#### Required work:
An exact transcript of all the records is the expected answer.

[Source material]

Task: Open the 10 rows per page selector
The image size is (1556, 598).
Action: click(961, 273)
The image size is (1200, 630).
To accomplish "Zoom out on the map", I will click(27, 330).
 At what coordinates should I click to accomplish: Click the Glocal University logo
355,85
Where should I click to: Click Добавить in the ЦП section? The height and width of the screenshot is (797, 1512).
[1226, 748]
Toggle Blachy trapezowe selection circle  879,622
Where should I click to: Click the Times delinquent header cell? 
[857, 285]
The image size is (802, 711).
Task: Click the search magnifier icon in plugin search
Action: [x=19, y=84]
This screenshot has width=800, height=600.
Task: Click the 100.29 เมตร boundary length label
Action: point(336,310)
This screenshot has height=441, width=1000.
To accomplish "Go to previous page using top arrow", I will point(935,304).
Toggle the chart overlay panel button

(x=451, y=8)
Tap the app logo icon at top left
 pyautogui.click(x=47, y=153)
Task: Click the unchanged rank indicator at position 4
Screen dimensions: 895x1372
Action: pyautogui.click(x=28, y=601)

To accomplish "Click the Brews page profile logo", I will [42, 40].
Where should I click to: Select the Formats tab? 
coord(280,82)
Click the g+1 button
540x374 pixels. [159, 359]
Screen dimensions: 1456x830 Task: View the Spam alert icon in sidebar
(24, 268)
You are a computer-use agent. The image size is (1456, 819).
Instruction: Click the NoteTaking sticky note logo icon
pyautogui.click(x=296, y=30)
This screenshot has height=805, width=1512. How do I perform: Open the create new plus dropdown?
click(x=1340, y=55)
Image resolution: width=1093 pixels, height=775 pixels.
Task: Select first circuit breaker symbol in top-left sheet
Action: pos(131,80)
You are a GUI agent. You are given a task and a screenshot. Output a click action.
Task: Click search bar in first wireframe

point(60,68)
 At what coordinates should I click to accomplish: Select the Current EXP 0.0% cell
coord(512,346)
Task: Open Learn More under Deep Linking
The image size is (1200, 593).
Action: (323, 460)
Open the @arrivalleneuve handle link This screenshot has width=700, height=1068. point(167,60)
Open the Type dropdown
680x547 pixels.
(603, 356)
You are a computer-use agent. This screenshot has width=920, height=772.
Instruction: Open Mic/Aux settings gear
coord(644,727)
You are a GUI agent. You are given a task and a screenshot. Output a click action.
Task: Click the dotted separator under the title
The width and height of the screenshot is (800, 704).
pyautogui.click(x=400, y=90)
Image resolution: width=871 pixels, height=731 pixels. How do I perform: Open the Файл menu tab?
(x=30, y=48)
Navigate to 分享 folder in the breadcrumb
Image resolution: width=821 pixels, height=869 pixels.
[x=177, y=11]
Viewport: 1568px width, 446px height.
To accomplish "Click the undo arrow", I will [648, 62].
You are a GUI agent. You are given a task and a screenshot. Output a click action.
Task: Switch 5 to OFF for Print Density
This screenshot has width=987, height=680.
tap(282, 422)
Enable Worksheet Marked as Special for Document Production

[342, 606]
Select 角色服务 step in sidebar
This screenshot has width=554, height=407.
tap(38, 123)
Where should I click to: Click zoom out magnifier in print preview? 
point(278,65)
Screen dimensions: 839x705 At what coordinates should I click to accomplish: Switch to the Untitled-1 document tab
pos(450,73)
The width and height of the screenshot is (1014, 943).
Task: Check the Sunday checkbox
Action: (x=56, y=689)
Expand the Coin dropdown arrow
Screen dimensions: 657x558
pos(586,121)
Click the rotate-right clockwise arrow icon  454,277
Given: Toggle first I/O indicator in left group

[/Source material]

#### Reply:
Task: Open the 10 rows per page selector
The image size is (1556, 598).
Action: click(961, 273)
The image size is (1200, 630).
To accomplish "Zoom out on the map", I will click(27, 330).
 At what coordinates should I click to accomplish: Click the Glocal University logo
355,85
Where should I click to: Click Добавить in the ЦП section? The height and width of the screenshot is (797, 1512).
[1226, 748]
Toggle Blachy trapezowe selection circle  879,622
Where should I click to: Click the Times delinquent header cell? 
[857, 285]
The image size is (802, 711).
Task: Click the search magnifier icon in plugin search
Action: [x=19, y=84]
This screenshot has width=800, height=600.
Task: Click the 100.29 เมตร boundary length label
Action: point(336,310)
This screenshot has height=441, width=1000.
To accomplish "Go to previous page using top arrow", I will point(935,304).
Toggle the chart overlay panel button

(x=451, y=8)
Tap the app logo icon at top left
 pyautogui.click(x=47, y=153)
Task: Click the unchanged rank indicator at position 4
Screen dimensions: 895x1372
Action: pyautogui.click(x=28, y=601)

To accomplish "Click the Brews page profile logo", I will [42, 40].
Where should I click to: Select the Formats tab? 
coord(280,82)
Click the g+1 button
540x374 pixels. [159, 359]
Screen dimensions: 1456x830 Task: View the Spam alert icon in sidebar
(24, 268)
You are a computer-use agent. The image size is (1456, 819).
Instruction: Click the NoteTaking sticky note logo icon
pyautogui.click(x=296, y=30)
This screenshot has height=805, width=1512. How do I perform: Open the create new plus dropdown?
click(x=1340, y=55)
Image resolution: width=1093 pixels, height=775 pixels.
Task: Select first circuit breaker symbol in top-left sheet
Action: pos(131,80)
You are a GUI agent. You are given a task and a screenshot. Output a click action.
Task: Click search bar in first wireframe

point(60,68)
 At what coordinates should I click to accomplish: Select the Current EXP 0.0% cell
coord(512,346)
Task: Open Learn More under Deep Linking
The image size is (1200, 593).
Action: (323, 460)
Open the @arrivalleneuve handle link This screenshot has width=700, height=1068. point(167,60)
Open the Type dropdown
680x547 pixels.
(603, 356)
You are a computer-use agent. This screenshot has width=920, height=772.
Instruction: Open Mic/Aux settings gear
coord(644,727)
You are a GUI agent. You are given a task and a screenshot. Output a click action.
Task: Click the dotted separator under the title
The width and height of the screenshot is (800, 704).
pyautogui.click(x=400, y=90)
Image resolution: width=871 pixels, height=731 pixels. How do I perform: Open the Файл menu tab?
(x=30, y=48)
Navigate to 分享 folder in the breadcrumb
Image resolution: width=821 pixels, height=869 pixels.
[x=177, y=11]
Viewport: 1568px width, 446px height.
To accomplish "Click the undo arrow", I will [648, 62].
You are a GUI agent. You are given a task and a screenshot. Output a click action.
Task: Switch 5 to OFF for Print Density
This screenshot has width=987, height=680.
tap(282, 422)
Enable Worksheet Marked as Special for Document Production

[342, 606]
Select 角色服务 step in sidebar
This screenshot has width=554, height=407.
tap(38, 123)
Where should I click to: Click zoom out magnifier in print preview? 
point(278,65)
Screen dimensions: 839x705 At what coordinates should I click to accomplish: Switch to the Untitled-1 document tab
pos(450,73)
The width and height of the screenshot is (1014, 943).
Task: Check the Sunday checkbox
Action: (x=56, y=689)
Expand the Coin dropdown arrow
Screen dimensions: 657x558
pos(586,121)
Click the rotate-right clockwise arrow icon  454,277
Given: Toggle first I/O indicator in left group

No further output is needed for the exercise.